Which lines of the records contain the string "pixels"? Gather each such line and copy it out in full.

Input for this task:
<<<<
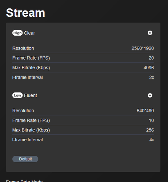Click the Frame Rate Mode label
This screenshot has height=182, width=168.
[x=24, y=181]
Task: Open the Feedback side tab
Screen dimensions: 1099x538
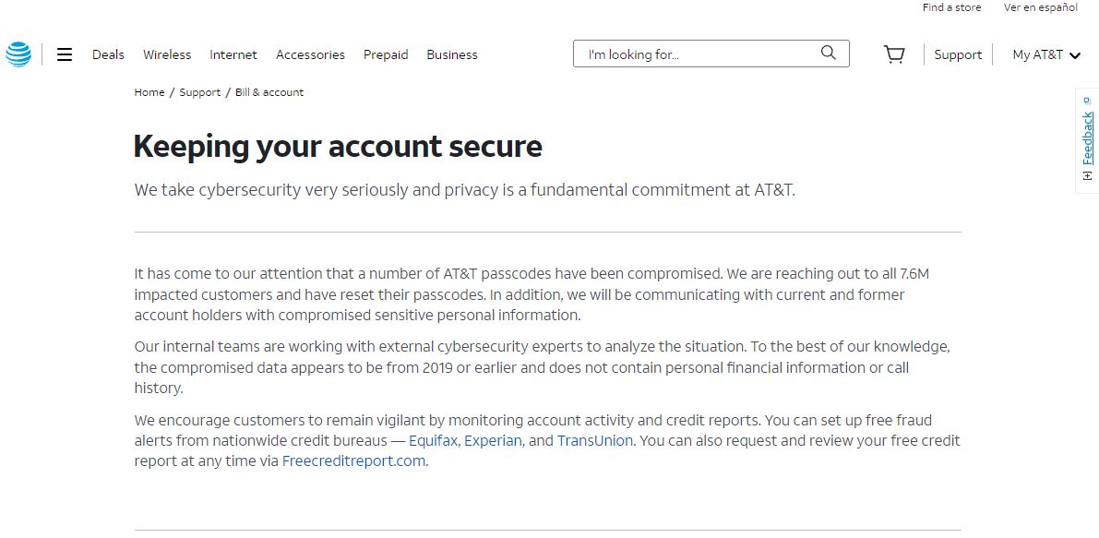Action: 1087,140
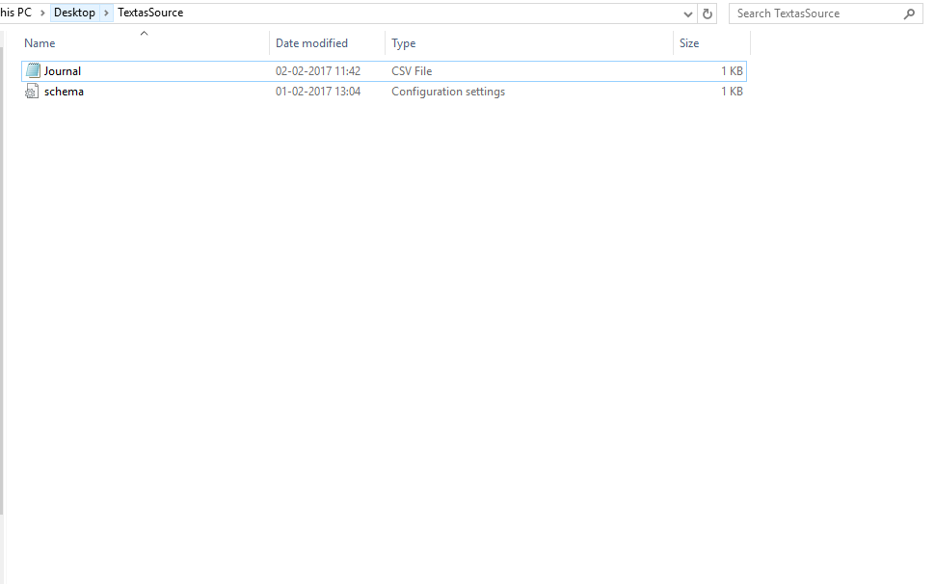Select the Journal CSV file icon
Image resolution: width=935 pixels, height=584 pixels.
click(x=33, y=71)
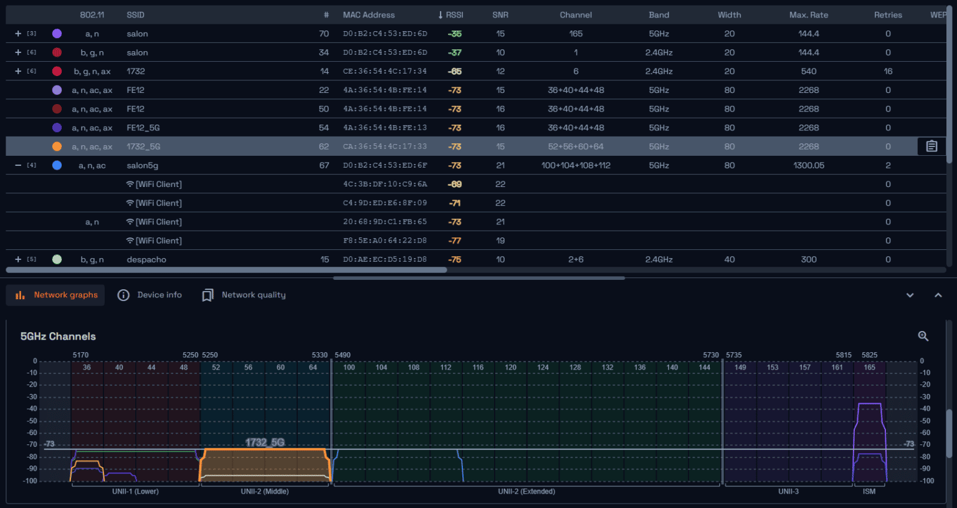
Task: Open the Network quality tab
Action: tap(254, 294)
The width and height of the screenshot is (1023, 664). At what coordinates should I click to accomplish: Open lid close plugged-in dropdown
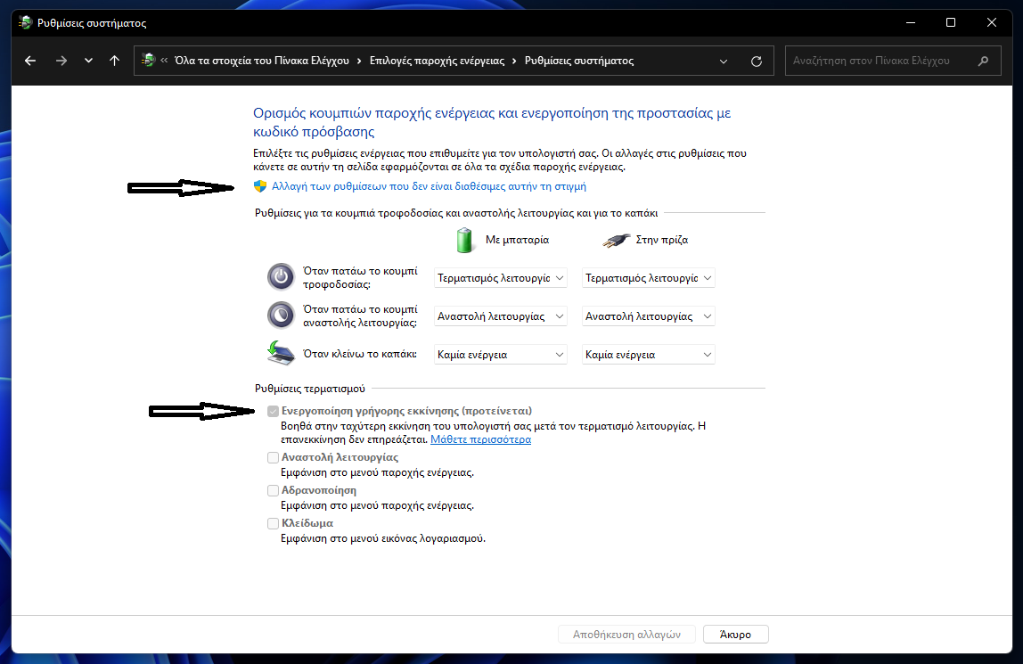tap(648, 355)
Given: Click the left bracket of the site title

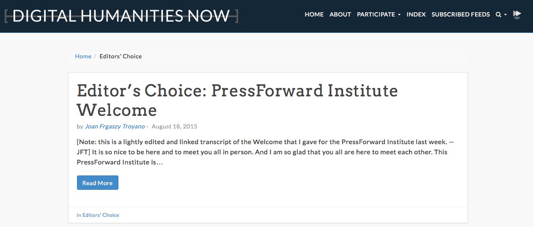Looking at the screenshot, I should [x=6, y=16].
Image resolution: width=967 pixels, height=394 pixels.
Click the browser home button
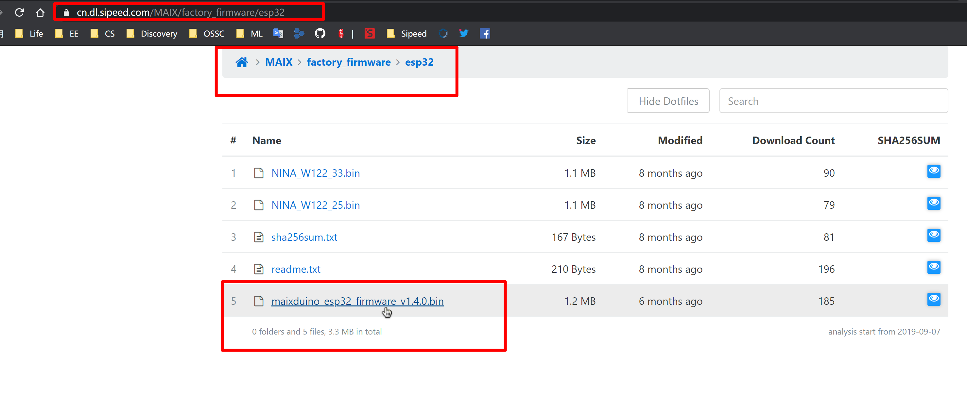tap(40, 12)
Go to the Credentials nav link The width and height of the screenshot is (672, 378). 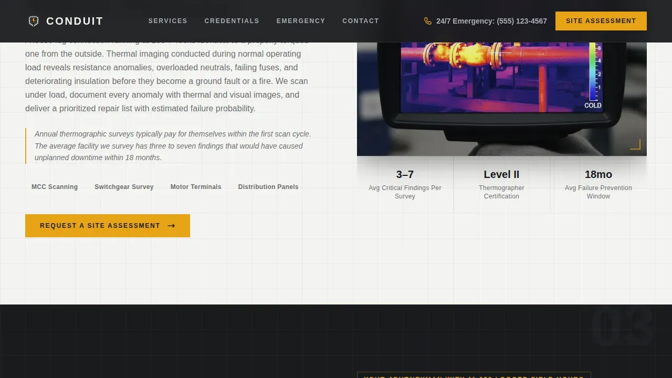coord(232,21)
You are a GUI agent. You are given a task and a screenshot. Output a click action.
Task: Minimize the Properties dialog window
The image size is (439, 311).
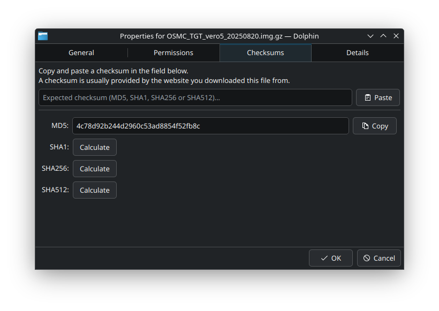click(370, 36)
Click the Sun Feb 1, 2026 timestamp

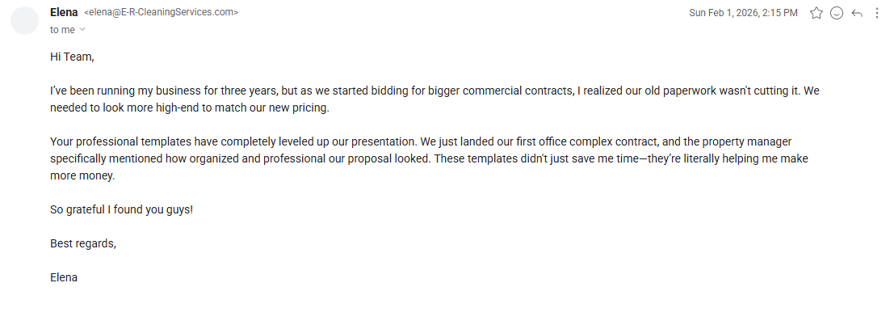point(743,13)
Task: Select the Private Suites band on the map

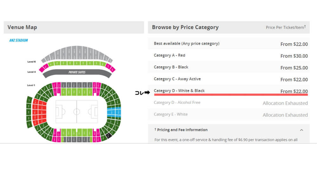Action: click(x=77, y=73)
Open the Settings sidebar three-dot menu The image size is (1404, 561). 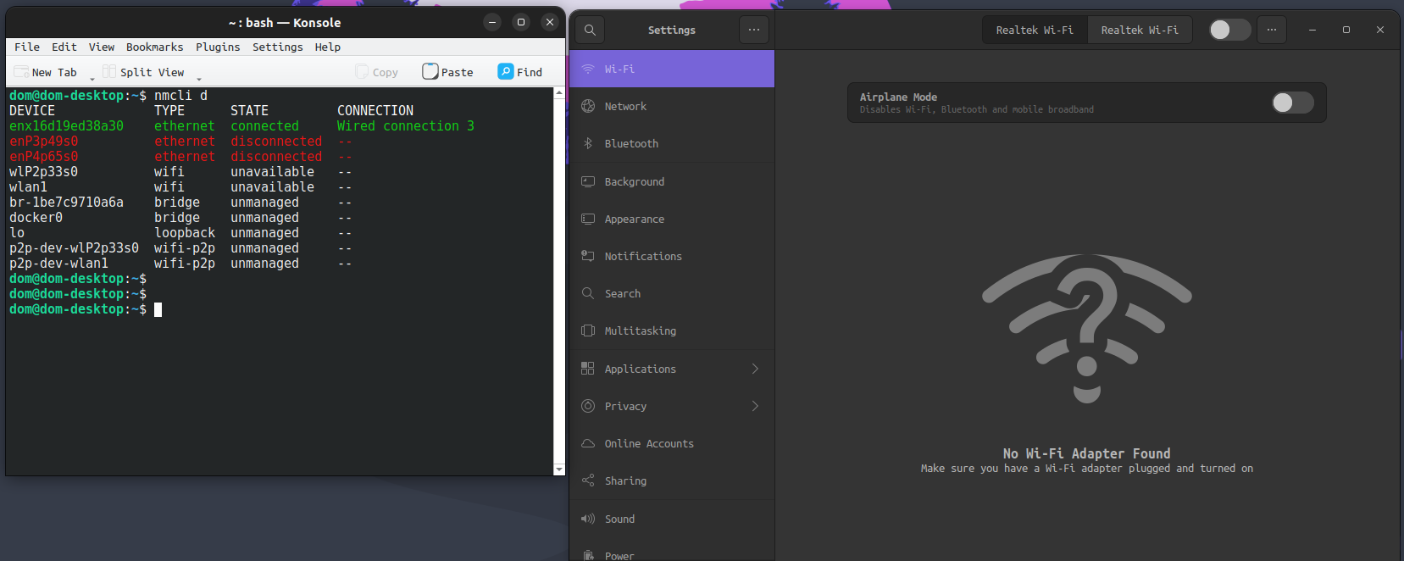coord(753,30)
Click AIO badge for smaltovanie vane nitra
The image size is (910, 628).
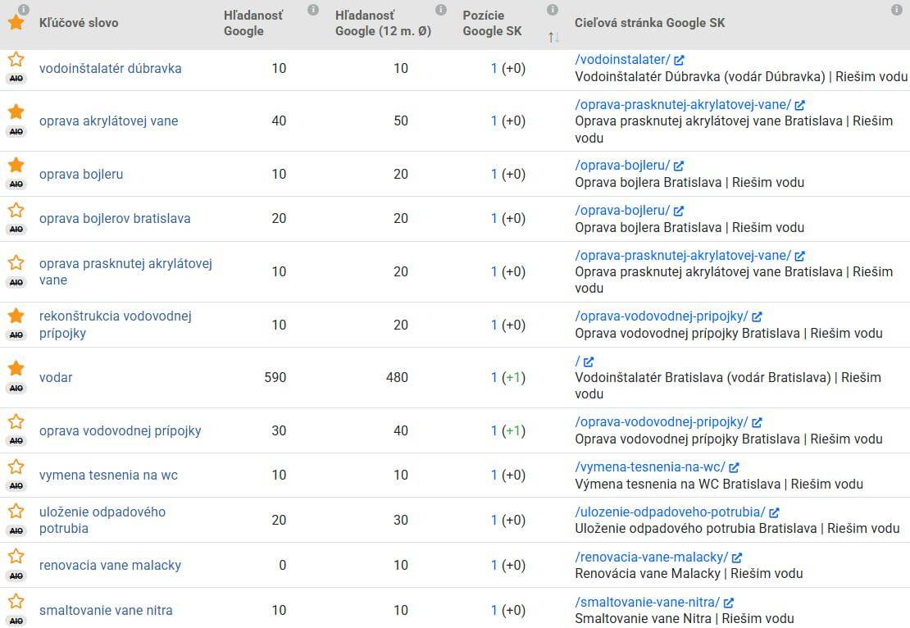point(16,621)
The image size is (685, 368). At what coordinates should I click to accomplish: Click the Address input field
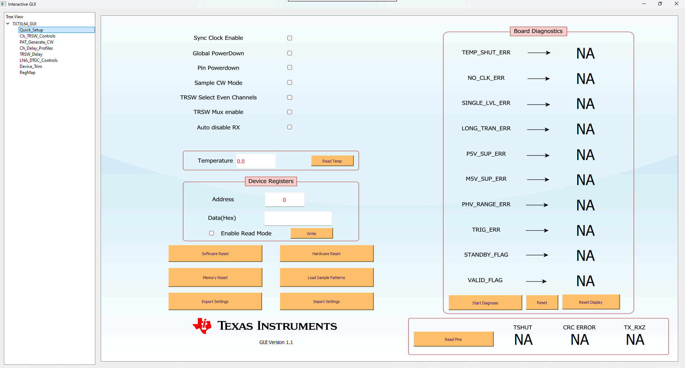(x=284, y=199)
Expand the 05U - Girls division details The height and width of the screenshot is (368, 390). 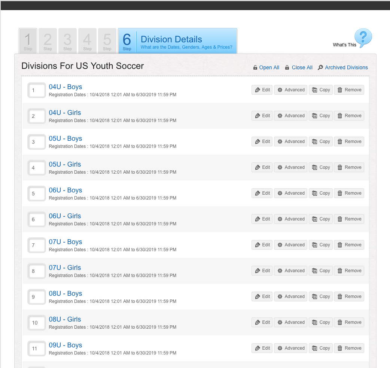[x=65, y=164]
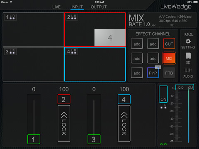Click the first add effect slot
The width and height of the screenshot is (199, 149).
(137, 44)
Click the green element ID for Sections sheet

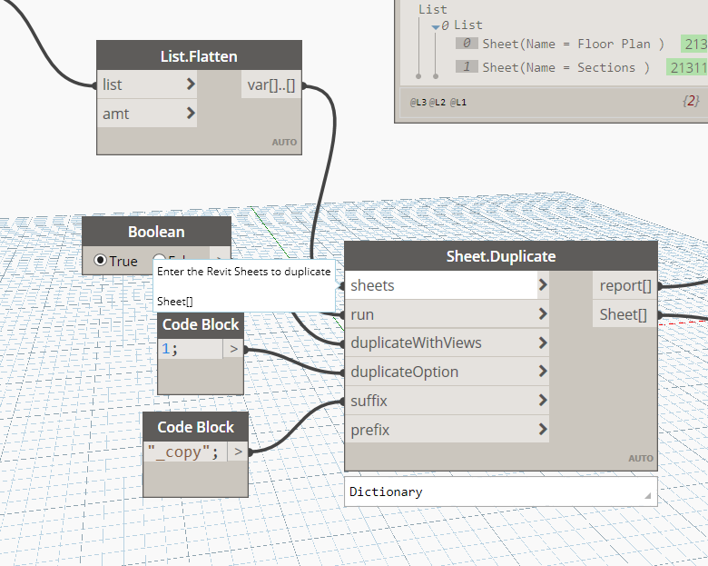coord(686,67)
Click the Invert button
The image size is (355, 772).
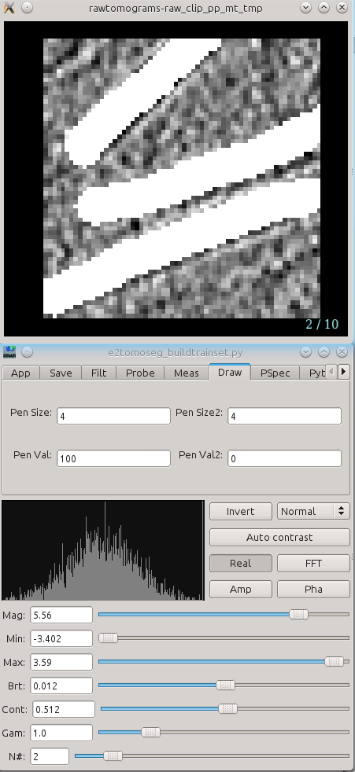(241, 511)
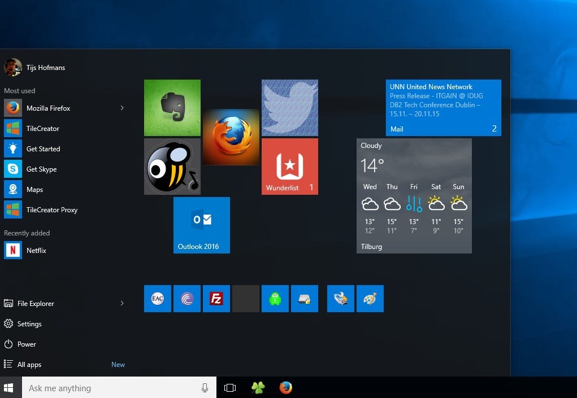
>>>>
Answer for this exercise:
Image resolution: width=935 pixels, height=584 pixels.
Image resolution: width=967 pixels, height=394 pixels.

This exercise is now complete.